Dari banyaknya hal yang berubah kebiasaan bangun Jemian adalah satu hal luar biasa yang turut berubah.

Tiffany walaupun tampak seperti wanita anggun yang tak pernah marah nyatanya adalah sosok penyihir yang mampu membuat Jemian yang tak kenal kalah bertekuk lutut.

Pernah Jemian terlambat bangun di suatu pagi dan bunda memarahinya hampir tiga puluh menit lamanya. Rasanya luar biasa sekali, Jemian bahkan hanya bisa mengerjap linglung.

Begitu banyak hal yang berubah disana bahkan Jemian yang tak pernah sarapan di rumah tiba-tiba dipaksa duduk di satu meja makan di pagi hari yang cerah.

Jemian mendesah, menopang dagu dan membiarkan dirinya duduk kebosanan sembari menunggu roti dari pemanggangan siap disantap.

Sebenarnya tidak masalah sarapan di rumah jika ada Papa disini bersamanya. Tapi masalahnya adalah sosok tua itu buru-buru berangkat ke kantor tadi pagi. Hanya sempat mengecup pelipis Jemian sekali dan bergegas lari seolah dikejar anjing.

Padahal sekarang Sabtu??!!!

"Hah"

Jemian menghela nafas. Rasanya benar-benar sepi tanpa Papa disini. Mahen dan Jani hanya berbicara berdua tanpa mengajak Jemian turut serta. Dan Tiffany—

Wanita itu bahkan hanya meliriknya sekilas dan lanjut menyiapkan sarapan.

Jemian menumpukan kepalanya di meja membiarkan riuh tawa Mahen menjadi pengiring paginya yang sendu. Ternyata begini perasaan seorang anak tiri. Eh??

"Iyan ingin sandwich isi daging??"

Suara halus bunda membuat Jemian menoleh. Dia berdehem sebelum mengangguk.

Wanita itu tersenyum dan berlalu lagi meninggalkan Jemian yang bertopang dagu. Bosan.

"Ini untuk Jani dan kakak"

Tak lama bunda kembali datang dengan dua piring berisi sandwich untuk Mahen dan Jani.

"Tunggu sebentar ya, Iyan. Rotinya belum matang" katanya seolah tau Jemian menunggu sarapannya juga.

Kemudian wanita itu mengambil tiga gelas besar dan menuangkan susu ke dalamnya. Jemian mengernyit.

"Aku alergi susu"

Bunda menoleh. Gerakan tangannya menuang susu terhenti.

"Cuman ngasih tau. If you wanna kill me, its gonna be easier"

Bunda tergelak.
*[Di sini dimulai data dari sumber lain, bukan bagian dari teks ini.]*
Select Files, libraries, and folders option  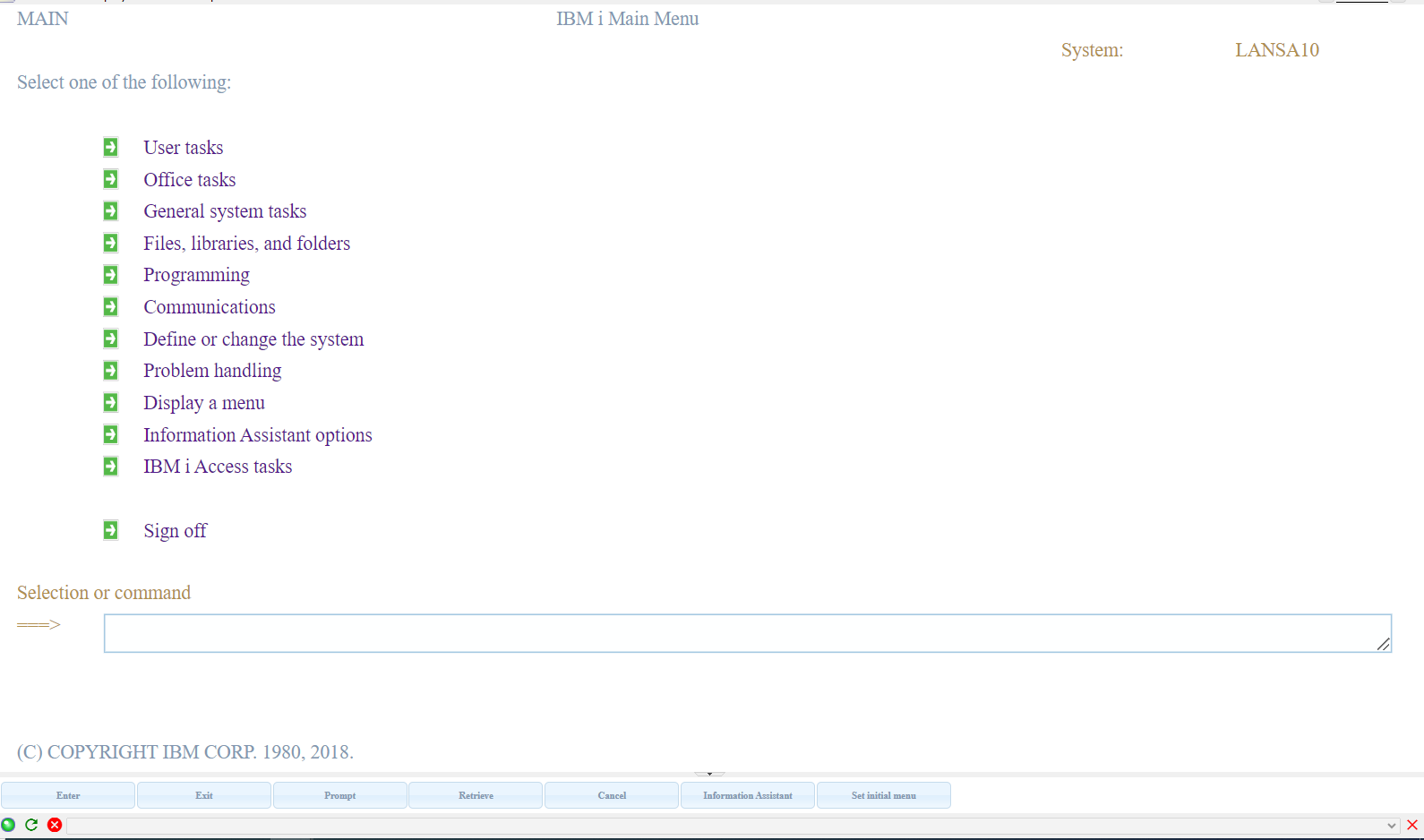(246, 244)
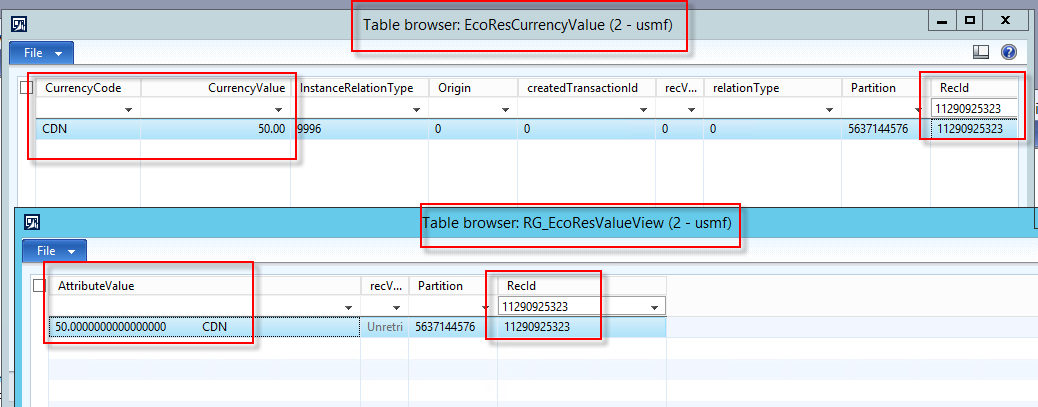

Tangannya bergerak mengacak rambut Jemian.

Tetapi tetap lanjut menuangkan susunya membuat Jemian mengernyit tak suka. Apakah dia tidak dengar??

"Ini untuk Mahen dan Jani" katanya seolah tau arti tatap mata Jemian.

"Untuk Iyan—" katanya meletakkan satu gelas di depan Jemian.

"—susu kedelai spesial, masih hangat" katanya sambil tersenyum dan mengusap wajah Jemian dengan lembut.

Dia menunduk menyejajarkan wajahnya dengan Jemian. 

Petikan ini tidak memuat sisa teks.